クイズの正解は?

小柴先生
小柴先生

正解はCです! ピンポ~ン!でしたか?

“カミオカンデ”の名前の由来はね。
岐阜県の神岡町につくったから,その“神岡”という地名と,
“NDE”つまりNuclear Decay Experiment(核子崩壊実験)という名前の頭文字をくっつけたんだよ。
くっつけると,
“KamiokaNDE”となり,ローマ字読みして,“カミオカンデ”と呼んでいるのです。

りかちゃん
小柴先生“カミオカンデ”って,何のために作ったのですか? しかもスーパー?

小柴先生

“見えないものを見る”ために,
カミオカンデを作ったんだよ。

さっき,りかちゃんが「プールみたい!」って言ったでしょう。
そう,この中には水が入っているんだ!
巨大な円筒形の水のタンクで,学校にあるプールよりもずーっとずーっと大きいんだよ。
このスーパーカミオカンデは,学校のプール200個分だ!
カミオカンデのタンクは直径約15m,スーパーカミオカンデはその2.5倍の約40mあるんだよ。まさにスーパーだ。

ところで,後の説明は博士にお願いしていいかな?
わたしは次の雑誌の取材対応で忙しいんだよ。ごめんね。


地下1,000メートルの深さにある
スーパーカミオカンデ

図1
写真提供:東京大学宇宙線研究所 神岡宇宙素粒子研究施設

りかちゃん
先生ありがとうございました!ゆうきくん

おもしろ博士
カミオカンデは,ニュートリノっていう,宇宙から飛んでくる目に見えない小さな粒子を測定するための装置なんじゃ。
ニュートリノの大きさは,0.0000000000000001cmなんじゃ。

あまりに小さすぎて説明が難しいのじゃが,
0.0000000000000001cmというのは, 1cmの1億分の1の,そのまた1億分の1の大きさじゃ。
たとえば,地球と太陽の間の距離とニュートリノの大きさを比較すると,地球と太陽(約1.5億km)の間に産まれたばかりの赤ちゃんのうぶ毛が1本ただよっておる。気の遠くなるような小ささじゃ。

ゆうきくん
ほんと,“想像しようとするだけ”で,すでに気が遠くなりましたよ!

おもしろ博士
宇宙空間には,このニュートリノという粒子が充満していて,わたしたちの体の中にも1秒間に何兆個ものニュートリノが通過しておるんじゃ。ものすごく小さい物質だから,気がつかないがな。

ゆうきくん
えーーーっ!! 一秒間に何兆個も~~...
おもしろ博士 光だって光子という粒子なんじゃよ。
暗いところで,懐中電灯で手のひらを照らすと,手のひらをとおして光が見えるじゃろ。
これは,光の粒子が通っているということなんじゃよ。
ゆうきくん へええー,思わず手を見ちゃうなぁー!
で,今回のテーマでもある,見えないものをどんなふうにして見るんですか?

おもしろ博士

光の速度は,1秒間に地球を7周半回るんじゃ。これが水の中になると,約,3/4の速度になる。
一方,ニュートリノは真空中だと,光の速度と同じなんだが,光と違って,水中でも速度は落ちないんじゃ。
だから,水の中だと,ニュートリノは光よりも早くなるということじゃよ。

水中で,光の速度より早い粒子があると,そのショックで衝撃波が出るんじゃ。その時に,チェレンコフ光と呼ばれる光が出るんじゃ。

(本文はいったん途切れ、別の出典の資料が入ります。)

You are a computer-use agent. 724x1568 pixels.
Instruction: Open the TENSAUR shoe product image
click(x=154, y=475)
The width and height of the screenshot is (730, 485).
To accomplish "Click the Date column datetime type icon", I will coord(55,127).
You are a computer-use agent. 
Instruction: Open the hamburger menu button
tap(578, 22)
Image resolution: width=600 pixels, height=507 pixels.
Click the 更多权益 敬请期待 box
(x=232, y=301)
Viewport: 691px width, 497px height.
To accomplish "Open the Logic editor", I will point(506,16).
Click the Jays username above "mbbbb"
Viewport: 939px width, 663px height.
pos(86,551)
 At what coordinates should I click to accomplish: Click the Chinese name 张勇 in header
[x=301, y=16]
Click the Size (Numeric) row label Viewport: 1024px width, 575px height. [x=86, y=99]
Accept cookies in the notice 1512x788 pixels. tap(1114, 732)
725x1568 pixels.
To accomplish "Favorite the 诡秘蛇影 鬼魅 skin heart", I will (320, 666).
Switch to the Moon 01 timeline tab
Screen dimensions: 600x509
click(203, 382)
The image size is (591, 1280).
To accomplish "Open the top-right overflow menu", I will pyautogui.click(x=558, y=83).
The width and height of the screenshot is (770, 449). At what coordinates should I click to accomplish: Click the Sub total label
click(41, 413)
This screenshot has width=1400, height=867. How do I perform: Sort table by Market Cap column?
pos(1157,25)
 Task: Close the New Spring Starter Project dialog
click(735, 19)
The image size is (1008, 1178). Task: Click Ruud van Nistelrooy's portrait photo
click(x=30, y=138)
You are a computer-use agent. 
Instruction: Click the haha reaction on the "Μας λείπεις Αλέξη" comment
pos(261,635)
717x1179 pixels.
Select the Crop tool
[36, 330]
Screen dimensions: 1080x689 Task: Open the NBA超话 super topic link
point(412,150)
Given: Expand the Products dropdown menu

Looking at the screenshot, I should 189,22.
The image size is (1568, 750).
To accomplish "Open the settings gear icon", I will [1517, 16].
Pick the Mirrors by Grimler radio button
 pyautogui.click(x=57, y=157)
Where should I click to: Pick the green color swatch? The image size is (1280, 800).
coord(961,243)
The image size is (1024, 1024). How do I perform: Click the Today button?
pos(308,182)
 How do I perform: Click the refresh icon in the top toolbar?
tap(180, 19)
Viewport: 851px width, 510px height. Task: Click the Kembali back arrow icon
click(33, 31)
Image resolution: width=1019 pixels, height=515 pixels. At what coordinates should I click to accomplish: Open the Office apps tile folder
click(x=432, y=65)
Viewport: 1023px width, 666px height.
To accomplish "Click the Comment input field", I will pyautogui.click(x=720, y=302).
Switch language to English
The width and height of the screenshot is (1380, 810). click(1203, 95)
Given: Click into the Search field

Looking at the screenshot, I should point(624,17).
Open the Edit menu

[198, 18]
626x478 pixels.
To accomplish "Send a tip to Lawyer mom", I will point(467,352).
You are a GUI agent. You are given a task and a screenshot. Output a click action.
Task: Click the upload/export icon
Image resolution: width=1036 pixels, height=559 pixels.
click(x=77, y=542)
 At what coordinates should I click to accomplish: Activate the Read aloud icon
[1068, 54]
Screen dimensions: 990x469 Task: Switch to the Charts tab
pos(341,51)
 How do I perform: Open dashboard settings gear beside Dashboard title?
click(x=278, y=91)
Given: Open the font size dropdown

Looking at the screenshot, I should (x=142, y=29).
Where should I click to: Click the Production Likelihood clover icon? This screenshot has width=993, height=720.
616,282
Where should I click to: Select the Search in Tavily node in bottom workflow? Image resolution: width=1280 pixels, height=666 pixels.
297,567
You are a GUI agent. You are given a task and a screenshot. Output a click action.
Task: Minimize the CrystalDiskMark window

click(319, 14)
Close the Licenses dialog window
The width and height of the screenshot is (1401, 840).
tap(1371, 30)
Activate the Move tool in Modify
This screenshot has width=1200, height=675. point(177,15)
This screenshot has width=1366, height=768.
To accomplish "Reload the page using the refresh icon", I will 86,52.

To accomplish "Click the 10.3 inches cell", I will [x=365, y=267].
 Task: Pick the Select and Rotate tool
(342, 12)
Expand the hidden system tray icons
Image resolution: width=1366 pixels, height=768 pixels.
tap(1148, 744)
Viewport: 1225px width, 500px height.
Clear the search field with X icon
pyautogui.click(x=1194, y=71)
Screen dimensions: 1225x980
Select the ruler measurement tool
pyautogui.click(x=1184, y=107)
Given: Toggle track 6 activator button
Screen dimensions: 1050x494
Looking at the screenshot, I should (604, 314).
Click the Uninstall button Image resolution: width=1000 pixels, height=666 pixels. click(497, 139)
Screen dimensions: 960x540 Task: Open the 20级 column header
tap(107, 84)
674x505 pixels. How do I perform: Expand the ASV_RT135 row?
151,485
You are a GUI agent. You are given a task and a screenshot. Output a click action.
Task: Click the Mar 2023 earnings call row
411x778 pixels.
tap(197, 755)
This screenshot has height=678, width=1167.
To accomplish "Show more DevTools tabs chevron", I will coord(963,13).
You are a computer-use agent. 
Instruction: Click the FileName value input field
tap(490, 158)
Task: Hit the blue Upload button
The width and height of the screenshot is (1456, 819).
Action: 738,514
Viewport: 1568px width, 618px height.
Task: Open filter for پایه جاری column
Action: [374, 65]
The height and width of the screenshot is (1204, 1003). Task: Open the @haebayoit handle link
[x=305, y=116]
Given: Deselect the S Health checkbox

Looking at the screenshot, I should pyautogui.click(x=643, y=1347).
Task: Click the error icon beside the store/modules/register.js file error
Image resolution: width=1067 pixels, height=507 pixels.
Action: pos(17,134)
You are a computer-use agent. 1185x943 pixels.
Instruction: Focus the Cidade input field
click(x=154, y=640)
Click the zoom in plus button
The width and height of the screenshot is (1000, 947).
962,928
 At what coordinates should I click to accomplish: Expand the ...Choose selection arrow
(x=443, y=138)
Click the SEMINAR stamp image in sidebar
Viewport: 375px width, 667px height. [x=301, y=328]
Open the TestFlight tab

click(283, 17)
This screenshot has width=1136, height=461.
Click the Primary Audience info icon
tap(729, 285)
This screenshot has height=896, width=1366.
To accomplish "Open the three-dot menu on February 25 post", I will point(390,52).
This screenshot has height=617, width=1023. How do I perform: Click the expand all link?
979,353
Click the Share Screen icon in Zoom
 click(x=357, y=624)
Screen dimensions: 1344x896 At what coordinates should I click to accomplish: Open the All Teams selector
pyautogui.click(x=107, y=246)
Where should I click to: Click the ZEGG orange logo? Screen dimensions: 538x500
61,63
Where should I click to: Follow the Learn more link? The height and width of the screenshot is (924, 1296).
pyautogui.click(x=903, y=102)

頭を打ったらそのショックで光が見えるじゃろ? ちと原理はちがうが,ショックがあると光がでるんじゃ。

図2:スーパーカミオカンデの仕組み

りかちゃん
りかは頭を打つと星がでるよ!!
光が見えたような感じはわかりますよ。難しそうだけど,わたしにはそういう説明の方がわかりやすいです。
つまり,ニュートリノが通過するショックで,衝撃波が出て,チェレンコフ光が見えるんですね。


おもしろ博士

チェレンコフというのは人の名前なんじゃよ。
パベル・チェレンコフといって,旧ソビエト連邦共和国の物理学者なんだよ。


ニュートリノの検出装置を作ったということで,1958年にノーベル物理学賞を受賞しているんじゃ。
そのときは,3人が同時受賞しており,チェレンコフ光の理論を作った
イリヤ・フランクイゴーリ・タムもいっしょに物理学賞を受賞しているんじゃ。ふたりも同じく,旧ソ連の物理学者なんじゃよ。

話を戻そう。
ニュートリノを捕まえるためには,このチェレンコフ光という光を捕らえなければならんのじゃよ。小柴先生は,そのために,光を感じる検出器をタンクの壁にいっぱい取り付けたんじゃ。
このスーパーカミオカンデには1万1200個も取り付けてあるんじゃよ。この検出器は光電子倍増管(PMT)と呼ばれるものなんじゃ。


きれいじゃな。テレビのブラウン管のようなものが壁いっぱいにびっしりついていると考えればよかろう。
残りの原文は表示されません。